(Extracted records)
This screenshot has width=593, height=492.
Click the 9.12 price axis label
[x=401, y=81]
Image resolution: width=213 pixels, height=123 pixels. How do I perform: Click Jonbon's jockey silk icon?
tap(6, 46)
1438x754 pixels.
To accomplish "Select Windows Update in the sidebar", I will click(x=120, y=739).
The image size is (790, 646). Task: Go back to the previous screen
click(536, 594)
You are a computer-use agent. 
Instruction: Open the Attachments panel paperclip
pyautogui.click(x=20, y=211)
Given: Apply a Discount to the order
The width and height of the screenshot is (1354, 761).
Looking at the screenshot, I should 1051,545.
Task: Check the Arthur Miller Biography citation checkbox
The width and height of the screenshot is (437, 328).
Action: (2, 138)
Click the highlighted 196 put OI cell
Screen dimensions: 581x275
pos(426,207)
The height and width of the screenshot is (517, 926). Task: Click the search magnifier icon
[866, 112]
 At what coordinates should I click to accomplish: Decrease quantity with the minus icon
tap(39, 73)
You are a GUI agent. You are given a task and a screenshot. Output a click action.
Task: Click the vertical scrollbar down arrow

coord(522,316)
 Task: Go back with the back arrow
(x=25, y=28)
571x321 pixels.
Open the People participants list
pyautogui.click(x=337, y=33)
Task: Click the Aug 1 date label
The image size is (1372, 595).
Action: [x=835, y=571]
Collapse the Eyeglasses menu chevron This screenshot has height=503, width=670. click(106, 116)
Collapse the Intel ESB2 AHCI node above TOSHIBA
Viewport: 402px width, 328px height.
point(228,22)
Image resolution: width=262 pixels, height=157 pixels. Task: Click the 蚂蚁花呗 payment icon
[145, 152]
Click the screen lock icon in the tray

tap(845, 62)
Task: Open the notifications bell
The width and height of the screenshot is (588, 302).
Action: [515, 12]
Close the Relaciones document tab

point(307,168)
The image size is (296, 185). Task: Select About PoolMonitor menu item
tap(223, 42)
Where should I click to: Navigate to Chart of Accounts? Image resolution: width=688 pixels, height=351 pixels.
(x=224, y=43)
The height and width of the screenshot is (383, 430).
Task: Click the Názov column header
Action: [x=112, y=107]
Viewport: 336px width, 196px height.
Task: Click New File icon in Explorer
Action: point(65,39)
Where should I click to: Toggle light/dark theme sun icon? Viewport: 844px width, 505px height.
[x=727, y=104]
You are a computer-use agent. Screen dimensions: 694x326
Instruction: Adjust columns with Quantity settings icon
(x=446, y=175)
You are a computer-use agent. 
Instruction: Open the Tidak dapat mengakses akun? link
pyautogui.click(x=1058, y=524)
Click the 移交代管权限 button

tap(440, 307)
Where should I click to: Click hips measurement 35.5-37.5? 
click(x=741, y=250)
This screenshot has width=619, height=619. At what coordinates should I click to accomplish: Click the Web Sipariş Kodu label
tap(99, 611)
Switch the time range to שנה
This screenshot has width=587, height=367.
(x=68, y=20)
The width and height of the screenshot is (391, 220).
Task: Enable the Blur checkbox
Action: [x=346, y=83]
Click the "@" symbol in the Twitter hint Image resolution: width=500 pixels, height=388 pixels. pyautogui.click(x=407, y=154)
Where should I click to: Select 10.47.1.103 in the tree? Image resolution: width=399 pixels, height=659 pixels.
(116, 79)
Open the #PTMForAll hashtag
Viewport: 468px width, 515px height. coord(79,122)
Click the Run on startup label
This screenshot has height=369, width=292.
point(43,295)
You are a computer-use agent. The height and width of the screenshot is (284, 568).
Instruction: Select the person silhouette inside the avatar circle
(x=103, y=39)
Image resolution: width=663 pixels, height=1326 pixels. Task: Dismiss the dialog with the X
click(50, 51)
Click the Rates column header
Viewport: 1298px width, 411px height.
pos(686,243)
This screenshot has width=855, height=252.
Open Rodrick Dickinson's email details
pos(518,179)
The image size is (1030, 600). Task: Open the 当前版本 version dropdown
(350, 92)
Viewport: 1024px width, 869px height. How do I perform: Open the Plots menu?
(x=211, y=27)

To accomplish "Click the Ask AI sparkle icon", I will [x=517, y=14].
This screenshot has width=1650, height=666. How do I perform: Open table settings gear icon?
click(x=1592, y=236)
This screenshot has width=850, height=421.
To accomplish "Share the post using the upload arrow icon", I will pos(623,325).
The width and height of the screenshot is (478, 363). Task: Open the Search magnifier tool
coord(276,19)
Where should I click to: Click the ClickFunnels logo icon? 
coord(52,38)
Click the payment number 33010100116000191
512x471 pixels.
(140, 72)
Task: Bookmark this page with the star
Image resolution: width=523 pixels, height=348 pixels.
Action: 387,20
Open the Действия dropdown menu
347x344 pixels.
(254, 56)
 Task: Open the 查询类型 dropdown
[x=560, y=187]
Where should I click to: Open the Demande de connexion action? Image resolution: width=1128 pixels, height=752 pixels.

* **WHAT THE TASK ASKS**
Answer with the number alone: how many lines in the records include the word "agent"?

* **TASK OUTPUT**
5